Not most of them and not to begin with, but "educating themselves" means having a platform where their curiosity can run amok, and some kids with RPis absolutely will find the Eudyptula Challenge or some other source of inspiration and make it to tinkering with the kernel.
RPi is absolutely the perfect platform for this. Break your OS? Just throw in another SD card. Somehow damage the hardware? Whatever, it's only $35.
I'm not the only person on here who taught himself Z80 assembly language in school because it let me dig deeper into our TI calculators; if we'd been using RPis for programming assignments I would have been all over that. I think it's a little surprising that it even needs to be said on a site called "Hacker News", but let's not underestimate what curious kids with a bunch of free time will accomplish.
Yeah, from what I can tell the previous Raspberry Pi approach of a completely separate, full-on computer was ill-suited to its stated educational purpose for multiple reasons. The trouble is, the climate of, well, fanboyism around the Pi meant that this tended to be dismissed as an issue. I wonder if now everyone will discover how much better microcontroller-based boards are for this, just like everyone discovered the performance benefits of not having an ancient version of ARM when the Pi 2 came out and the practical benefits of integrated wifi when the 3 came out...
Well said. Yes, the Raspberry Pi family has its foibles, but let's not let the perfect be the enemy of the good. (My main beef: the techbro "let's change your configuration behind your back" shenanigans with the Microsoft repository, but that's a software thing.) They've been upfront about their educational mission since day one, and it's just a bonus that it took off with hobbyists. On the other hand, the widespread hobbyist adoption is undoubtedly a big factor in its success.

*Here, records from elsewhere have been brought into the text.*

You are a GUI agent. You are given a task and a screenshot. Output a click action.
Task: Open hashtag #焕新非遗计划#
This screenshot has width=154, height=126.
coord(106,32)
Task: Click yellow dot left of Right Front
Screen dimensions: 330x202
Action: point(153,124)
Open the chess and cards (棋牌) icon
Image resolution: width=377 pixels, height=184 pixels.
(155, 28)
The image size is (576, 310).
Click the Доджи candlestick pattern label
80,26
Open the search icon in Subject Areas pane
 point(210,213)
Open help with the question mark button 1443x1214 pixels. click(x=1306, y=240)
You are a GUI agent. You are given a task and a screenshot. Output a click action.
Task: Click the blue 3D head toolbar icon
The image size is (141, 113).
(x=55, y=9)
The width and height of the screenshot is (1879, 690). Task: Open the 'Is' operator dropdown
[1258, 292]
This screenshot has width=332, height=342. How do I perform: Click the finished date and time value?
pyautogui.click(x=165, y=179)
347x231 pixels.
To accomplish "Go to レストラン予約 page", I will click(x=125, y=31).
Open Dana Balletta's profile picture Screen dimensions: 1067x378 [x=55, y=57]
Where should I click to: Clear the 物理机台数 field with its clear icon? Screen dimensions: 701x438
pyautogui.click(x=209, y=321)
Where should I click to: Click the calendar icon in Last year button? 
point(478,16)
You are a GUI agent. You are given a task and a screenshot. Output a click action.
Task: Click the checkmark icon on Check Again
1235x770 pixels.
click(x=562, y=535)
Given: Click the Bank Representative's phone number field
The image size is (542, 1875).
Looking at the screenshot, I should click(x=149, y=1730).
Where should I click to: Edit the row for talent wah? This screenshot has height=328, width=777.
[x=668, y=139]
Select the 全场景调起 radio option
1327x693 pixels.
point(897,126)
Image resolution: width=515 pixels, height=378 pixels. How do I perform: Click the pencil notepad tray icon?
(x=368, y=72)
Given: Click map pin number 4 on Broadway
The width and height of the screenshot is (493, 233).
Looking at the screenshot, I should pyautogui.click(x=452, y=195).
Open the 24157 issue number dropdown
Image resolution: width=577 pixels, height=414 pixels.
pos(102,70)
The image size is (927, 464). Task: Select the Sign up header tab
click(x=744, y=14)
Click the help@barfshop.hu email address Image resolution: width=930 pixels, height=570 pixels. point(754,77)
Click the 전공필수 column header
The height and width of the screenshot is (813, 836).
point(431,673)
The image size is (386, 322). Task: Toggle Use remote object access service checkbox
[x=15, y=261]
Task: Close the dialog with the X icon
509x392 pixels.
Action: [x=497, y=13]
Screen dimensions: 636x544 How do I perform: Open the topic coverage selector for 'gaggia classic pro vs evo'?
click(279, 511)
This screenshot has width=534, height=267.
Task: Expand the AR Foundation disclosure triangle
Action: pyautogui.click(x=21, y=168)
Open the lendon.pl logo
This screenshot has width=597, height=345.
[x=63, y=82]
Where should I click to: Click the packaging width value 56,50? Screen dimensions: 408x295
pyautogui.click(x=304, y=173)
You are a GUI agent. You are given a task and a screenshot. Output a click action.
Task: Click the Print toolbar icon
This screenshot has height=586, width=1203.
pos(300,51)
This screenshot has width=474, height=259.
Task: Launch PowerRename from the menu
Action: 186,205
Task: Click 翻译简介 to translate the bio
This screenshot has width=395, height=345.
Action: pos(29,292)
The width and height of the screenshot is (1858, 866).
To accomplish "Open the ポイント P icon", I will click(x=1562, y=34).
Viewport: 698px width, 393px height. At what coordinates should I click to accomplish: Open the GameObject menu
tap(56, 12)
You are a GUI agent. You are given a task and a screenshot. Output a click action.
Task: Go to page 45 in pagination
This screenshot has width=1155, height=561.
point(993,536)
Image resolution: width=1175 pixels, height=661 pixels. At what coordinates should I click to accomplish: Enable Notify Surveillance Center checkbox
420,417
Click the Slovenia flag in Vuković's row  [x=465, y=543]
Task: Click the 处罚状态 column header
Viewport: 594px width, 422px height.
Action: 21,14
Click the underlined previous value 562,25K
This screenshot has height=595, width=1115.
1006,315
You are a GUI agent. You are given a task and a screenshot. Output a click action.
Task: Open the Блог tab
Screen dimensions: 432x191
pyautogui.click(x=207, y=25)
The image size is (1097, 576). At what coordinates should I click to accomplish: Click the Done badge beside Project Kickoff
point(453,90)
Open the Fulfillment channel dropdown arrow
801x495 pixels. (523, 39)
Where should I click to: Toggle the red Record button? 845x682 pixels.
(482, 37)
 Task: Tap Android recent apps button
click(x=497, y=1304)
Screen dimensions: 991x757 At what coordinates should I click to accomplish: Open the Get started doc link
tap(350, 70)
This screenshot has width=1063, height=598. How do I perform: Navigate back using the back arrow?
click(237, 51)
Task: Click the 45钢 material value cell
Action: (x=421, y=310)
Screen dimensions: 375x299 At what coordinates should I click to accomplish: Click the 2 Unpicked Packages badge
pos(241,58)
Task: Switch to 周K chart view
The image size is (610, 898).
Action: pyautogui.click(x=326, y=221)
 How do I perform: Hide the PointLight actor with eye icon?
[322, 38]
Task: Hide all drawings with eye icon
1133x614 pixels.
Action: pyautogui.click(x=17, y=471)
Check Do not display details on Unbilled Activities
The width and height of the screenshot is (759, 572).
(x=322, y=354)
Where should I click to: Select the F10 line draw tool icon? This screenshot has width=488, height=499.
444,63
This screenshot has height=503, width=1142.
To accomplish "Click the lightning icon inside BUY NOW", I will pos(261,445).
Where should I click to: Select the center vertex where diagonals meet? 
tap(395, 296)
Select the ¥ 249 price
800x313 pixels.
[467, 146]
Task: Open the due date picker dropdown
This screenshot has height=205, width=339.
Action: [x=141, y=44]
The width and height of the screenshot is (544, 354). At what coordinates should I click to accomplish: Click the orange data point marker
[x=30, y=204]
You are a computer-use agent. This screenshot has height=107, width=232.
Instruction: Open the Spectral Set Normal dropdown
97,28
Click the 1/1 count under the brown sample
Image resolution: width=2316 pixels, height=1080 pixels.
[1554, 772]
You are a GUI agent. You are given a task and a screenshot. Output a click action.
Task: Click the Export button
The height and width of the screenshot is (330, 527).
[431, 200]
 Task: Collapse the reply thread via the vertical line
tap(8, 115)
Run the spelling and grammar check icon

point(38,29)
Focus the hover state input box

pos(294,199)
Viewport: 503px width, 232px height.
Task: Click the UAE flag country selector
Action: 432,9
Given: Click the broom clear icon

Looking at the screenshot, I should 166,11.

If nothing else, it gave ARM board makers a boot in the behind and got them to build boards that don't cost an arm and a leg. We wouldn't have sub-$100 Jetson Nanos if the Pi hadn't blazed a trail.
(As an aside: thank you to HNer asb and colleagues for the lowRISC project. Also, thank you to people like "bunnie" and "xobs" for Novena. These are real people, with real projects working with the best of intentions.)